Max I. Joseph von Bayern (Ausschnitt), 129,8 x 92,4 cm, Öl auf Leinwand, nach 1806, Stadt Dachau
Selbstbewusst und prunkvoll ausgestattet wie ein Monarch wurde der Propst auf dem Gemälde mit Mitra und Krummstab verewigt. Denn die Indersdorfer Stiftspröpste wurden nicht wie üblich vom Bischof eingesetzt, sondern eigenständig durch den Chorherrenkonvent gewählt. Außerdem zählten sie zu den infulierten Pröpsten, denen das päpstliche Privileg zustand, Mitra und Stab als Zeichen der bischöflichen Amtsgewalt zu tragen. Diese Insignien ihrer Abtswürde sind auf dem Propstportrait Riezingers effektvoll in Szene gesetzt und herausgehoben im Vordergrund dargestellt.
Johann Georg Dieffenbrunner (1718–1785): Ansicht des Augustiner-Chorherrnstifts Indersdorf von Westen, Kupferstich, 1762
Wer war der Augustiner-Chorherr?
Eine lateinische Inschrift auf dem Gemälde gibt Riezingers Amtszeit als Prior an. Dort heißt es: Der sehr verehrungswürdige und hochangesehene Herr Georgius, Propst der Kirche von Indersdorf, wurde mit 46 Jahren am 9. Juni 1704 zum Propst erwählt [und] ist am 15. Oktober 1721 im Alter von 63 Jahren verstorben.

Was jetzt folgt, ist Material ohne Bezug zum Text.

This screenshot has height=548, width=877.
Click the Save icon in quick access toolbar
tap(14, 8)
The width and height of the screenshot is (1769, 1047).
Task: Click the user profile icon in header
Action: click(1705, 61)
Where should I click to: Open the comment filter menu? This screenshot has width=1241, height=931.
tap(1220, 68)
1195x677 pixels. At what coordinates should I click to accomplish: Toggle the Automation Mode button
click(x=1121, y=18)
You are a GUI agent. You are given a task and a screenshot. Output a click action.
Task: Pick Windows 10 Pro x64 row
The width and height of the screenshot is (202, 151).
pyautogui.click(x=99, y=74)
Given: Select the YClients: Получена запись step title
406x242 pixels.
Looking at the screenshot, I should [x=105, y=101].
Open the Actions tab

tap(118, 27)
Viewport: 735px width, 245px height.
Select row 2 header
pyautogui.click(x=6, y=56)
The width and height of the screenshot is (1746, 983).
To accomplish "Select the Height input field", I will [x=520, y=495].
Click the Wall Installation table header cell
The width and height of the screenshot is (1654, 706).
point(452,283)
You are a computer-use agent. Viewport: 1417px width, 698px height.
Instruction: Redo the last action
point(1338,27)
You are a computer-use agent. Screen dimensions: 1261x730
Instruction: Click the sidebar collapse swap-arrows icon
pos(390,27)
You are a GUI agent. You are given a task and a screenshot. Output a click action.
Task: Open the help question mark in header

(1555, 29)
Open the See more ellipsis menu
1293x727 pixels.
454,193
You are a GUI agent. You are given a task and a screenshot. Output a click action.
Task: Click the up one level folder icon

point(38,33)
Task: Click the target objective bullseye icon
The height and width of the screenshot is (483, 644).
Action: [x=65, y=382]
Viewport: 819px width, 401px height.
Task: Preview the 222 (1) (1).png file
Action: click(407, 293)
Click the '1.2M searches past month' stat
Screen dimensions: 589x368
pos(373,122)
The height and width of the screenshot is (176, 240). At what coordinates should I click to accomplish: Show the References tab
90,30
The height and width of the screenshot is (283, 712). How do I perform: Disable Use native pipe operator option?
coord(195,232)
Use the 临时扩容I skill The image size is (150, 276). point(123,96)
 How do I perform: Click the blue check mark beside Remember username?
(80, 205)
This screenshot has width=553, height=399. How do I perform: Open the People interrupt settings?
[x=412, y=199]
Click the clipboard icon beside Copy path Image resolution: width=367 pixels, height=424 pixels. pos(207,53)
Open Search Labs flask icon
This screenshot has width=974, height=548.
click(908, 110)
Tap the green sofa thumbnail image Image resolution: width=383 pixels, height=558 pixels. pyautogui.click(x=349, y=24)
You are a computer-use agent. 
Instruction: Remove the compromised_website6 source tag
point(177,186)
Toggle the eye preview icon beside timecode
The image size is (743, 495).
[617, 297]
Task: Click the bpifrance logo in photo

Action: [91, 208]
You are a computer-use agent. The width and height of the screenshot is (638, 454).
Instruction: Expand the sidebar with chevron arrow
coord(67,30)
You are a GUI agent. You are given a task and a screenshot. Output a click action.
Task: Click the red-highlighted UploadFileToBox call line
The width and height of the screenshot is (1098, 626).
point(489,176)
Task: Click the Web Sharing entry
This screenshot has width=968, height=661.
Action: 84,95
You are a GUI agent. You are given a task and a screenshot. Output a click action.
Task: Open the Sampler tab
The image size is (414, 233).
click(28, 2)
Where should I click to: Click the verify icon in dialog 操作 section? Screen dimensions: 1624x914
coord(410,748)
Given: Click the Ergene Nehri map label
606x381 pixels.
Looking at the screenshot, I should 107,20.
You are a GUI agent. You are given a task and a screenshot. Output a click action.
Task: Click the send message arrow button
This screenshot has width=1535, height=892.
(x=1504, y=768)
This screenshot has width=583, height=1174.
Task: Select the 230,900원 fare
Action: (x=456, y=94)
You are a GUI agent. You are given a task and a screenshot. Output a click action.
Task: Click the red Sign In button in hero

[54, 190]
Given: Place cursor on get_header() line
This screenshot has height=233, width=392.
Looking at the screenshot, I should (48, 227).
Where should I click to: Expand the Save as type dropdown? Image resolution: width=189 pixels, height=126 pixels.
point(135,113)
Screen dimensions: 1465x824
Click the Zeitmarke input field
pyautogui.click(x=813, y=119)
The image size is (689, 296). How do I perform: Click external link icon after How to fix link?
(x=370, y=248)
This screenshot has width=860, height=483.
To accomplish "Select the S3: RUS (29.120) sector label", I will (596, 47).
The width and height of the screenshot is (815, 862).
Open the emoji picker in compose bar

Georg Riezinger war der 36. Propst des Indersdorfer Klosters, das 1120 von Pfalzgraf Otto V. von Scheyern-Wittelsbach gegründet worden war und neben Scheyern und Ensdorf das dritte Hauskloster der Wittelsbacher wurde.
Riezinger stammte selbst aus dem Hofmarkort, ein Umstand, der in der langen Reihe der dortigen Klostervorsteher nur zweimal zutraf. Als Sohn des Färbers Adam Riezinger und seiner Frau Maria wurde er dort am 19. April 1658 geboren und wuchs im ländlichen Handwerkermilieu auf. Nach Eintritt in den Augustinerorden studierte er Theologie und Rechtswissenschaften in Ingolstadt und wirkte nach der Priesterweihe zunächst in Arnzell, später als Dekan in Pipinsried. Beide Dörfer liegen im Landkreis Dachau. Seine Wahl zum Prior des Klosters ging 1704 jedoch nicht ohne staatliche Einmischung vonstatten: Im Vorfeld der Wahl hatte Kurfürst Maximilian II. Emanuel unmissverständlich signalisiert, dass er den für das Amt vorgeschlagenen Chorherrn Augustin Michel (1662–1751) nicht anerkennen würde. Damit fiel die Wahl des Konvents auf den 4 Jahre älteren Konventualen Riezinger.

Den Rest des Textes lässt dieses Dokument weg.